The Tangle Box by Terry Brooks

Ben shook his head. Would there be a boy or a girl? Would there be both? Did Willow know which? Should he ask her? He wished he knew what to do besides tell her over and over again how happy he was.

They reached a landing that opened out onto a rampart, and Willow pulled him out into the starlit night. They walked to the battlement and stared out across the darkened land. They stood there in silence, holding hands, keeping close in the silence.

“I have to go away for a little while,” Willow said quietly. It was so unexpected that for a moment he wasn’t certain he had heard right. She did not look at him, but her hand tightened in warning over his. “Let me finish before you say anything. I must tell my mother about this child. She must know so that she can dance for me. Remember how I told you once that our life together was foretold in the entwining of the flowers that formed the bed of my conception? It was on the night when I saw you for the first time at the Irrylyn. I knew at once that there would never be anyone else for me. That was the foretelling brought about by my mother’s dance.”

She looked at him now, her eyes huge and depthless.

“The once-fairy see something of the future in the present, reading what will be in what now is. It is an art peculiar to each of us, Ben, and for my mother the future is often told in her dance. It was so when I went to see her in my search for the black unicorn. It will be so again now.”

She seemed to have finished. “Her dance will tell us something about our child’s future?” he asked in surprise.

Willow nodded slowly, her gaze fixing him, her flawless features carved in starlight. “Not us, Ben. Me. She will tell only me. She will dance only for me, not for someone who is not of her people. Please don’t be angry, but I must go alone.”

He smiled awkwardly. “I can come most of the way, though. At least as far as the old pines.”

She shook her head. “No. Try to understand. This must be my journey, not yours. It is a journey as much into myself as into the River Country, and it belongs only to me. I make it as mother of our child and as child of the once-fairy. There will be other journeys that belong to both of us, journeys on which you will be able to go. But this one belongs to me.”

She saw the doubt in his eyes and hesitated. “I know this is difficult to understand. It touches on what I tried to tell earlier. Carrying a child to term and giving birth on Landover is not the same as in your world. There are differences that run to the magic that sustains the land, that give life to us all but particularly to the once-fairy. We commune with Landover as a people who have spent all our lives caring for and healing her. It is our heritage and bond.”

Ben nodded, but felt something drop away inside him. “I don’t see why I can’t go with you.”

He saw her throat constrict, and there were tears in her eyes. “I know.
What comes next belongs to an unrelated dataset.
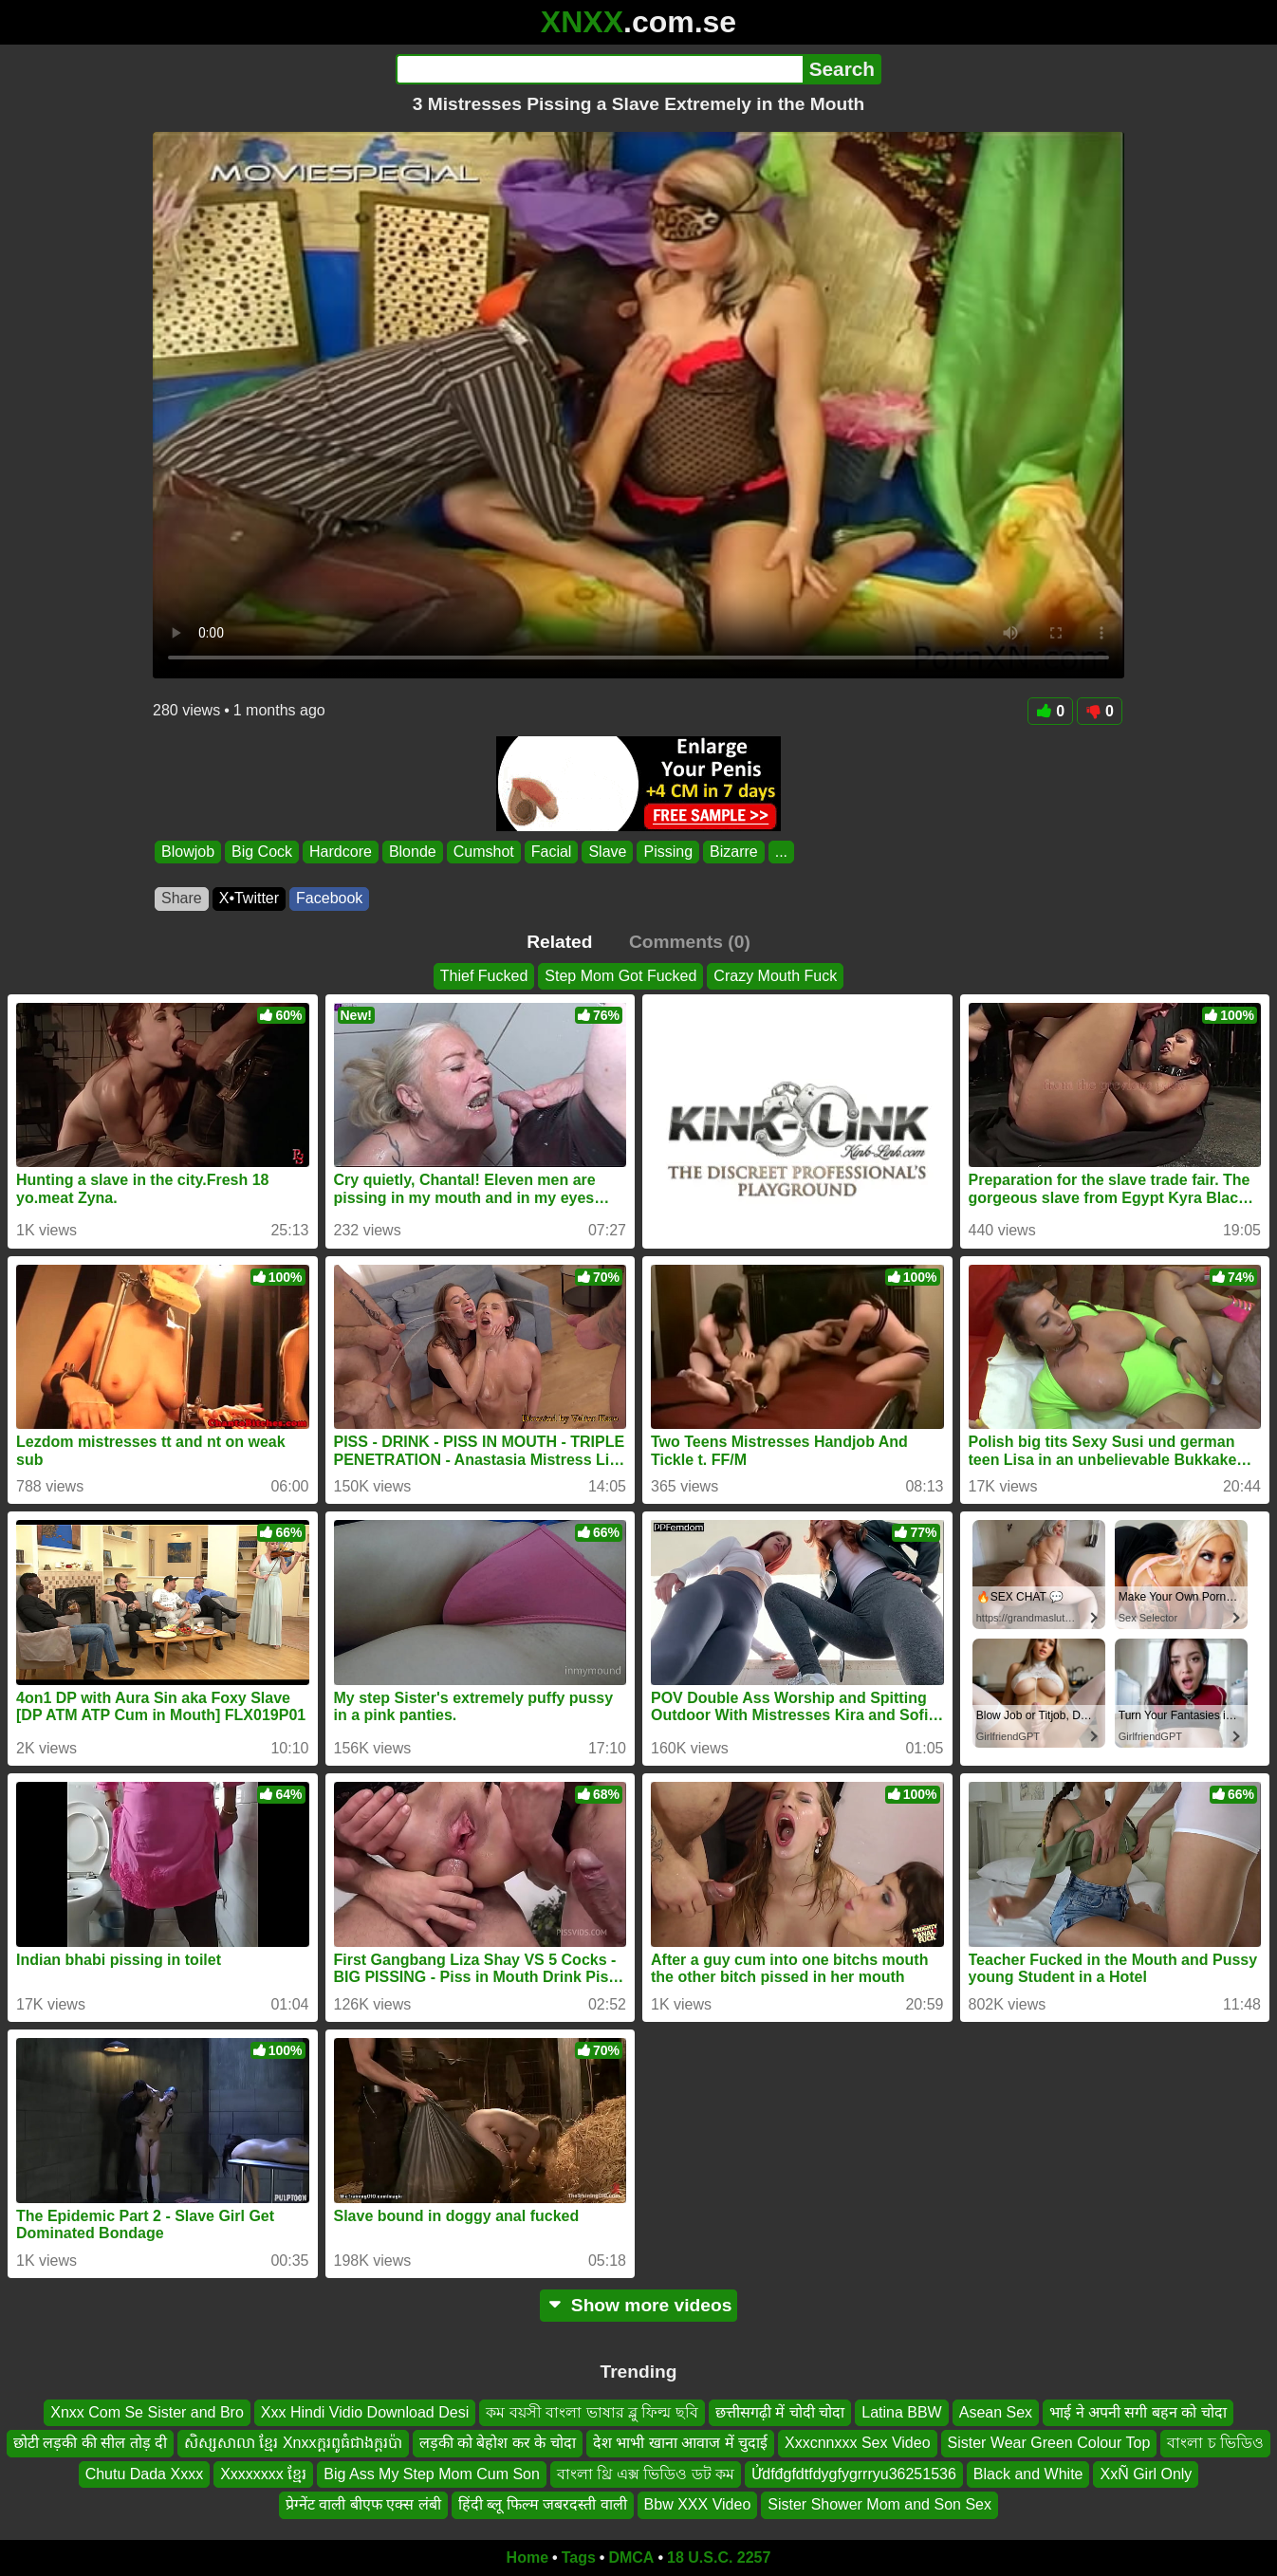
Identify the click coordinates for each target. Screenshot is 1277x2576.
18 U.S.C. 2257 (718, 2557)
I have tried to find a way to tell you, to explain it to you. I think that I will have to ask simply that you trust me.”

“I do trust you. Always. But this is hard to understand.” And more. It was worrisome. He had not felt comfortable being separated from her since their journey back to Earth to recover Abernathy and the missing medallion, when she had almost died. He had relived all the nightmares of Annie’s death, of the death of their unborn child, and of the severing of some part of himself that had come about as a result of their dying. Each time there was a separation from Willow, however necessary, however brief, the fear returned. It was no different now. If anything, the feeling was stronger because the reasons for their separation were so difficult to grasp.